Although European hedgehogs are often seen in gardens, their presence beside people may sometimes expose them to risks, including those posed by advanced technology used to maintain our lawns. Recent research has shown the potential for some robotic lawnmowers to pose a threat to hedgehogs. However, fortunately, the study has also proposed an innovative safety testing method.

The answer was presented in the shape of a hedgehog used as a “crash test dummy”. Dr. Sophie Lund Rasmussen from the University of Oxford led a team that created a dummy using a soft rubbery plastic material. The dummy is specifically intended to imitate the soft and squishy body of a genuine hedgehog, including its distinctive spines.

Prior to developing a safety test with this mannequin, it was crucial to ascertain the response of hedgehogs when confronted with a robotic lawnmower. The study team conducted an experiment in a controlled setting, where they observed the reactions of hedgehogs that had been rescued and were now prepared for release. The hedgehogs were exposed to a bladeless robotic lawnmower positioned at a distance of 50 centimeters (20 inches) from them.

The experimental configuration included conducting encounter tests between live hedgehogs and a deactivated robotic lawnmower that was halted before to reaching the hedgehogs.

They discovered that the critters exhibited one of three behaviors: fleeing, positioning themselves in front of the lawnmower with a little curve, or investigating it by smelling. Using this information, the researchers were able to determine the optimal placements for the hedgehog crash test dummy in order to conduct safety tests on a robotic mower. The test results would then indicate if the device could successfully avoid a hedgehog, and if not, the extent of harm it would inflict on the animal.

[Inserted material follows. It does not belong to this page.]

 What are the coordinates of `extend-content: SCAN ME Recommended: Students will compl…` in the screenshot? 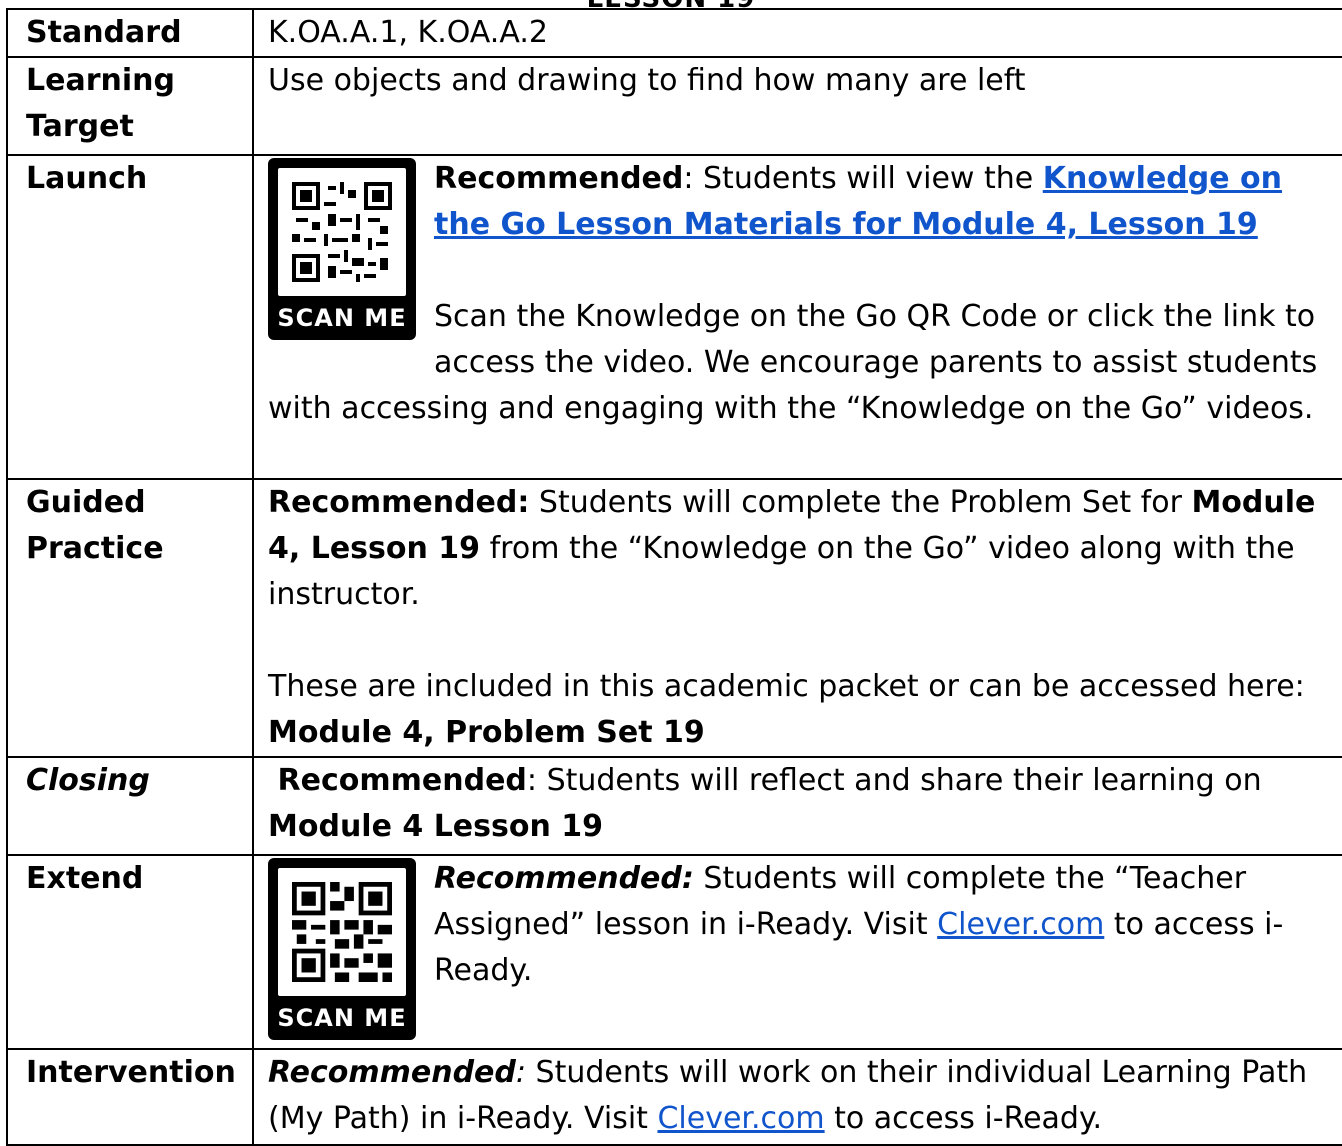 It's located at (797, 952).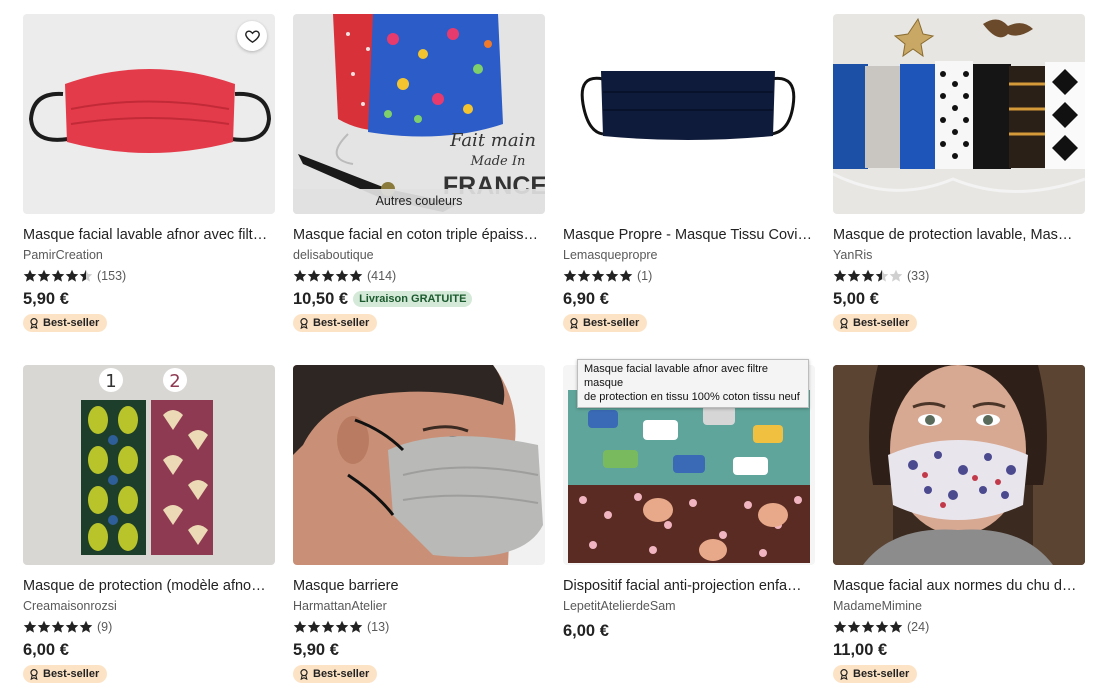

“The occurrence of cut injuries caused by robotic lawnmowers is causing a significant strain on hedgehog care centers and depleting valuable resources, as these injuries typically necessitate higher levels of care and treatment,” said Dr. Anne Berger, co-author of the research. Furthermore, a significant proportion of hedgehogs with lacerations are discovered many days or weeks after the incident, resulting in their experiencing significant distress, agony, and damage until they are located.
It is anticipated that the implementation of the new safety test will result in the creation of further robotic lawnmowers that are compatible with hedgehogs. Dr. Rasmussen has informed IFLScience that such development is currently underway.
Our investigation has shown that some kinds of robotic lawn mowers pose a possible danger to hedgehogs, while others do not. “Consequently, we have established partnerships with industry counterparts to address this challenge by developing hedgehog-friendly autonomous lawn mowers, leveraging the insights acquired from our research,” added the researcher.
Given the prolonged reduction in hedgehog populations, this study brings optimism for a positive turn of events for these beloved creatures that are often seen in European gardens.
The two articles detailing the discoveries have been published in the journal Animals, available here and here.